Page MenuHomePhabricator

Mailman PTR records
Open, Needs TriagePublic

Description

During the migration yesterday, we removed the need for having two IPs on the lists host that serves mailman. The short story is that we now have lists.wikimedia.org and lists1004.wikimedia.org pointing to the same IP, and have PTR records for both names on the same IP which might not be ideal.

The old setup

Pre-migration, lists1001 had two IP addresses. One was the primary IP assigned to the host by netbox, and one that was reserved for use by mailman. lists1001.wm.o forward/reverse records pointed to the primary IP, and lists.wm.o pointed to the second IP forward/reverse.

The current setup

We initially wanted to move the service IPs across to the new host, but this wouldn't work because the hosts were in different VLANs. Instead, we opted to remove the service IP entirely and only have one v4/v6 address on the new host.

We did a simple replace on the lists.wm.o record and pointed them to lists1004's IPs (the new host). This resulted in us having two PTR records that point to the same IP, one answering lists1004.wm.o and one answering lists.wm.o.

Is this a problem?

In short, we don't really know yet.

We've run into at least one instance with rsync that needed changing, rsyncd looks up the IP address and since it sometimes got lists1004 and sometimes got lists, was intermittently failing needing this fix.

The RFC seems to suggest that having two names is not recommended:

Both the gateway pointers at network nodes and the normal host pointers at full address nodes use the PTR RR to point back to the primary domain names of the corresponding hosts.

and later

Gateways will often have two names in separate domains, only one of which can be primary.

But largely, the concern is email deliverability, and whether having mismatched IPs/PTRs or multiple PTRs would affect either reputation or spam detection.

The big question is whether we need to do anything now, or if it's something we can live with for a number of weeks/months until a better option is found.

Potential solutions

The ideal outcome here is for there to only be one PTR pointing to the IP, and that is the hostname (lists1004.wm.o), and use that as the outbound MX, while also being able to serve the web UI from lists.wikimedia.org

Simply changing the MX record to be lists1004 and removing the lists.wm.o PTR doesn't work, since this fails the DNS CI checks (as seen in this change).

Move the UI behind the CDN

This seems to be the best solution long term. We would end up with:

lists.wm.o -> CDN
lists.wm.o MX -> lists1004.wm.o

We would also get the benefit of caching for list archives. It's a non-trivial amount of work to do though.

Re-add service IPs

Returning to the setup we had previously which had a separate IP for lists1001 and lists.wm.o would make the DNS side of this simplest, but isn't ideal from a network automation point of view.

Ignoring the CI error

The CI error mostly complains that there's no PTR for an address that's added in the zone file. But since we include the zone files from netbox and there will be a PTR for the host in that IP anyway. But I'm not sure how easy it is to get the checker ignore errors like this

Event Timeline

Prior related discussions in T278495: Figure out plan for mailman IP situation which can likely be closed once this task is resolved.

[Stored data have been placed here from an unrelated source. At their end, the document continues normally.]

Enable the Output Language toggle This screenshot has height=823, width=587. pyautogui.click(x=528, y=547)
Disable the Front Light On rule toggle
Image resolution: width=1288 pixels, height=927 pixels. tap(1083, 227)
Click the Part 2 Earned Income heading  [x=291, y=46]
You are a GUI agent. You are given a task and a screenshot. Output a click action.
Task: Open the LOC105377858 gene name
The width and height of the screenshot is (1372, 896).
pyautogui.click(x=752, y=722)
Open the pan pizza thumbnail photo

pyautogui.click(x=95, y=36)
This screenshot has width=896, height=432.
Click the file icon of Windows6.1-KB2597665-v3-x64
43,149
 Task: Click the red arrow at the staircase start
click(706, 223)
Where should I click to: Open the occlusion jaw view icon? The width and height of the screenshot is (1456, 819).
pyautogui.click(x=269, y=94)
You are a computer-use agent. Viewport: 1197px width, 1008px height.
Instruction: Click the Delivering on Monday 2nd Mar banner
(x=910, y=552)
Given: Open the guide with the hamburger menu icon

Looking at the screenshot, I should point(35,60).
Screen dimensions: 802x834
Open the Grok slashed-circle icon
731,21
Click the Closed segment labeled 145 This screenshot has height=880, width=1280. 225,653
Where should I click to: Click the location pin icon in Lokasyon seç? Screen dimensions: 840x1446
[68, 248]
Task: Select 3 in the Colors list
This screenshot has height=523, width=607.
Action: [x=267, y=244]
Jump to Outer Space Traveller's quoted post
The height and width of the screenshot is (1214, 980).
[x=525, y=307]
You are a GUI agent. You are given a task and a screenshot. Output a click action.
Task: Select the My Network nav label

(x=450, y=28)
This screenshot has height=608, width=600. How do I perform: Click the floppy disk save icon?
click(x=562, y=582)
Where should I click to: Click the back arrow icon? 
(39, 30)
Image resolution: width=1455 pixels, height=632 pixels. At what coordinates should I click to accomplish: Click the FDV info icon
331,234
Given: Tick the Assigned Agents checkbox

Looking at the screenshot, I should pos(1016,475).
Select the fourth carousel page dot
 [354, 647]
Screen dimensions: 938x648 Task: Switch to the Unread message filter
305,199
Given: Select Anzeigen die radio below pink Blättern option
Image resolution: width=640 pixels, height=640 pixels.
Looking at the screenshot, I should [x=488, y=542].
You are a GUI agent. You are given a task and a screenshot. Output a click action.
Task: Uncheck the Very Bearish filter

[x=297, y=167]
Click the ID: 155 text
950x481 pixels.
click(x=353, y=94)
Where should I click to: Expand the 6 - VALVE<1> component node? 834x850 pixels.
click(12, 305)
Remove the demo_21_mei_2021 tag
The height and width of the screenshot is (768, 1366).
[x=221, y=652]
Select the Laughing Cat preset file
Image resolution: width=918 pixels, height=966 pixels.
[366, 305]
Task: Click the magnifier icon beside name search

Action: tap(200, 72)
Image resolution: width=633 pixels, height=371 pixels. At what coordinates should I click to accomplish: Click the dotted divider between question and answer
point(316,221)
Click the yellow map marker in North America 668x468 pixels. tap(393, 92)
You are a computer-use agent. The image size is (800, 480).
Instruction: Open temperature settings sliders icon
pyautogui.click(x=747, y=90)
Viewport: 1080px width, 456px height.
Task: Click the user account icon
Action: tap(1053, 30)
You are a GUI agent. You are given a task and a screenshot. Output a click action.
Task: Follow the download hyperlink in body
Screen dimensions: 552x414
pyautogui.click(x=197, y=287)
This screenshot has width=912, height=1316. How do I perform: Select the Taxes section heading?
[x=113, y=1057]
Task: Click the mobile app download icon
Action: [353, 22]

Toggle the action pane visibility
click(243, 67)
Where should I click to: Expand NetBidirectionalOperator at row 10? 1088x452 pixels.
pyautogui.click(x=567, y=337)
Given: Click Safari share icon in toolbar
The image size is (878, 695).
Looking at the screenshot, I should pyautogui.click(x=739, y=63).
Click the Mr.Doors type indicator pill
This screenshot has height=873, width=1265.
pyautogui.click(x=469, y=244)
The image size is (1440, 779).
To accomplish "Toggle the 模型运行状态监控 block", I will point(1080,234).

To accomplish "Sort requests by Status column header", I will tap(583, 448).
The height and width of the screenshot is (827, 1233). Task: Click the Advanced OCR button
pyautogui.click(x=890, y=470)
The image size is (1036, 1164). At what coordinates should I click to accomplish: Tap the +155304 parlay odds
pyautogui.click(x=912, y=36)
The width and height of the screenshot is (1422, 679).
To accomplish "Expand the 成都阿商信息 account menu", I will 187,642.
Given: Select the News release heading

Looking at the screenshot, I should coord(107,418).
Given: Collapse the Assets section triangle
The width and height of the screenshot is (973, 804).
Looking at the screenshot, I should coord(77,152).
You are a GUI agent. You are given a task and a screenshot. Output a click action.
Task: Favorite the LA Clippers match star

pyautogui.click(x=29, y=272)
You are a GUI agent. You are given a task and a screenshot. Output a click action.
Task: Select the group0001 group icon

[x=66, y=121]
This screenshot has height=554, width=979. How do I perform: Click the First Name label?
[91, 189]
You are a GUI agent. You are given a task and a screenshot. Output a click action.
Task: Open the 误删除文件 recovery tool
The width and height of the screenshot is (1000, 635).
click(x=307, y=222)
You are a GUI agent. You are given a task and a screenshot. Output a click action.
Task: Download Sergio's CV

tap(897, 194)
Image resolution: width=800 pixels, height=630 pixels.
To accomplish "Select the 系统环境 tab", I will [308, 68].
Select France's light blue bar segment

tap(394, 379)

We've run into at least one instance with rsync that needed changing, rsyncd looks up the IP address and since it sometimes got lists1004 and sometimes got lists, was intermittently failing needing this fix.

Hmm, seems rsync's reverse lookup isn't very smart, it is obviously only checking one of the records returned to see if it matches the forward entry.

Two solutions may be:

  1. Resolve the hostname in puppet and pass the IP to the rsync template (also valid in "hosts allow"), so the hostname does not need to be directly in rsyncd.conf
  2. Add a toggle to the puppet class for rsync that allows adding reverse lookup = no to the conf file where desired

Either way I don't think this behaviour in rsync should cause us to make any assumptions about how mail servers behave.

The RFC seems to suggest that having two names is not recommended:

This RFC from the dawn of time probably has been superseded in most respects, certainly when it comes to email and the more recent development of SPF, DKIM etc.

Both the gateway pointers at network nodes and the normal host pointers at full address nodes use the PTR RR to point back to the primary domain names of the corresponding hosts.

That doesn't seem to specifically address multiple PTRs on an IP?

Gateways will often have two names in separate domains, only one of which can be primary.

"Gateway" here means router, so not relevant to this use on a host.

The big question is whether we need to do anything now, or if it's something we can live with for a number of weeks/months until a better option is found.

To my mind it doesn't make sense to take action unless we identify a problem or someone who knows more about this advises us there is one. I see no reason the current configuration cannot remain long term.

In terms of PTRs and mail servers the closest I could find to a standard is RFC8601, which we comply with as things stand:

Expressed as an algorithm: If the client peer's IP address is I, the
list of names to which I maps (after a "PTR" query) is the set N, and
the union of IP addresses to which each member of N maps (after
corresponding "A" and "AAAA" queries) is L, then this test is
successful if I is an element of L.

Basically you start with the IP, get all the PTRs, and check that the forward-entry for at least one of those hostnames points back at the starting IP. In our case all the hostnames returned in the PTR query point back at the original IP.

Simply changing the MX record to be lists1004 and removing the lists.wm.o PTR doesn't work, since this fails the DNS CI checks

Ah ok I see what you mean. That is a little unfortunate, ultimately it means we cannot have two forward entries (so that lists1004.wikimedia.org and lists.wikimedia.org both exist), but only a single PTR entry. I expect this is why a second IP was used previously :(